When TRIG (>) is applied to the base of Q1, ENV-3 (part 6) is started by Q2 collector, releasing a pitch modulation of the VCO (part 2) by controlling the Control Voltage Generator (part1). Modulation depth can be adjusted by VR2 (TUNE). There's also a positive pulse at the base of Q11, discharging C14 and resetting VCO at every TRIG period. The triangle waveform of VCO output passes a diode clipper (part 3) to get a sine wave. The amount of this part is determined by VCA Q12 (part 4) whose gain follows ENV-1 (part 5) which is in turn controlled by an ACCENT coming through Q4. ENV-1 is actually an important part of this circuit. It's shape (see small diagram near ENV-1) looks like a compressed Drum sound and that's the reason for the big punch mentioned above.

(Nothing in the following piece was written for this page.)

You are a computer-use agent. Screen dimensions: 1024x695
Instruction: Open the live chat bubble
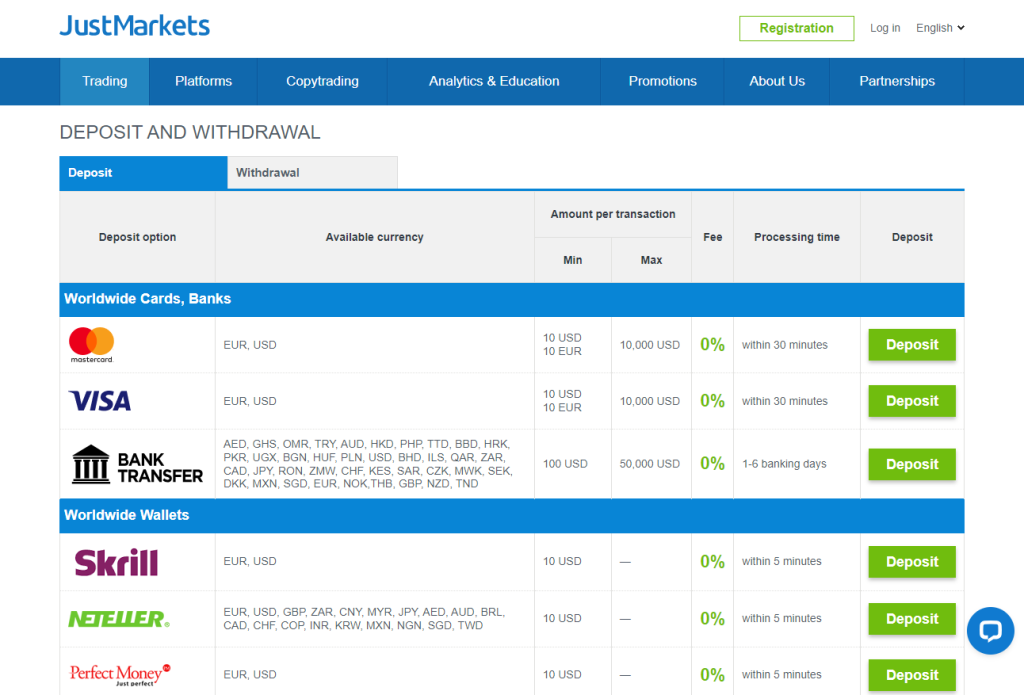[990, 631]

The second part of this instrument is separated into Pulse and Noise.
Pulse (part 7) is generated by a circuit using a low pass filter (Q8, R5, R6, R14, C22) and a band pass filter (Q9, C2, C3, C4, R7, R8, R15, R16) to form the trigger signal into the right pulse shape. The noise part uses the common noise generator, whose signal (>) is low pass filtered and mixed with the signal coming from pulse generator. The resulting signal passes through a VCA Q6 (part 9) which is controlled by ENV-2 (part 10).
Finally ATTACK and VCO-signal are mixed and amplified at IC11a (part 11) to provide level control.